= Politics of Alsace =

The politics of Alsace, France, takes place in a framework of a presidential representative democracy, whereby the President of the Regional Council is the head of government, and of a pluriform multi-party system. Legislative power is vested in the regional council.

==Executive==

The executive of the region is led by the President of the Regional Council.

==Legislative branch==

The Regional Council of Alsace (Conseil régional d'Alsace) is composed of 37 councillors, elected by proportional representation in a two-round system. The winning list in the second round is automatically entitled to a quarter of the seats. The remainder of the seats are allocated through proportional representation with a 5% threshold.
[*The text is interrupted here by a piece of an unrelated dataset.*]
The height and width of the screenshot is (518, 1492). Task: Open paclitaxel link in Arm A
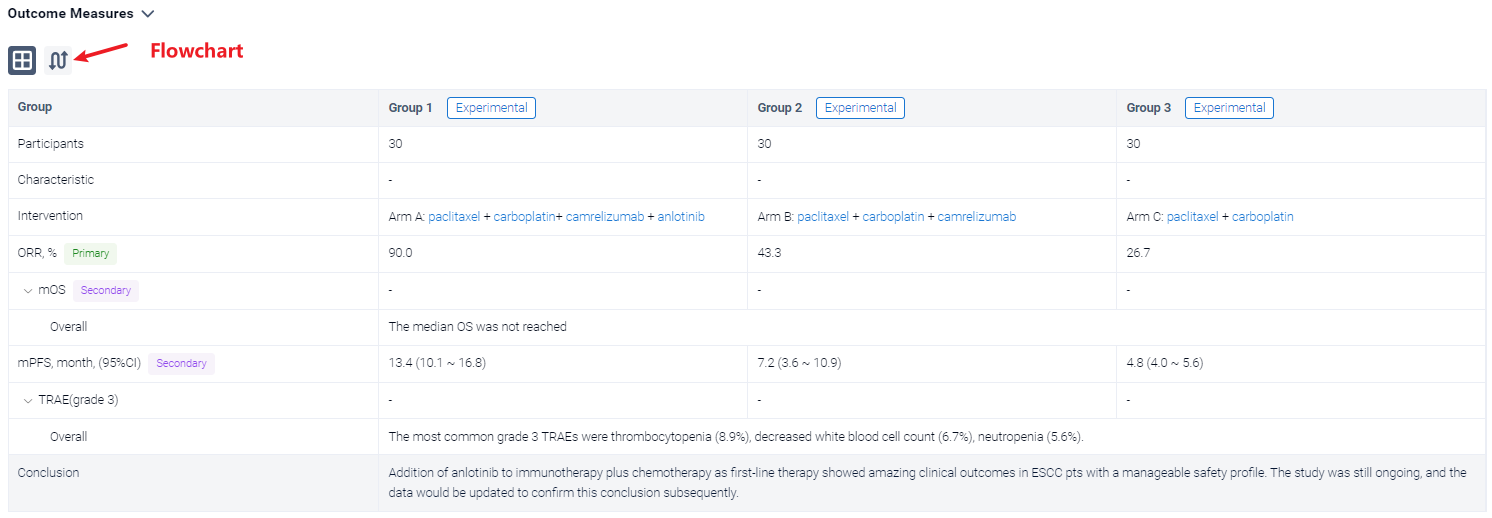point(454,217)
The council is elected for a six-year term.

===Current composition===

| Party |  | seats |
|---|---|---|
| • | Union for a Popular Movement | 18 |
|  | Socialist Party | 8 |
|  | National Front | 8 |
| • | Union for French Democracy | 7 |
|  | The Greens | 4 |
| • | Miscellaneous Right | 2 |

==Elections==

===Other elections===

Presidential runoff elections results
| Year | Regional winner | Runner-up |
|---|---|---|
| 2007 | 65.50% 641,319 | 34.50% 337,780 |
| 2002 | 78.63% 686,758 | 21.37% 186,661 |
| 1995 | 58.26% 463,391 | 41.74% 331,973 |
| 1988 | 50.88% 424,626 | 49.12% 409,929 |
| 1981 | 62.88% 518,413 | 37.12% 306,043 |
| 1974 | 65.32% 474,364 | 34.68% 251,834 |
| 1969 | 65.75% 376,821 | 34.25% 196,269 |
| 1965 | 77.37% 502,971 | 22.63% 147,147 |

In the 2007 legislative election, thirteen out of the sixteen Alsatian deputies were from the UMP, one was from the opposition PS, and one was from the UMP's coalition partner, the New Centre. One deputy, Éric Straumann, was a UMP dissident.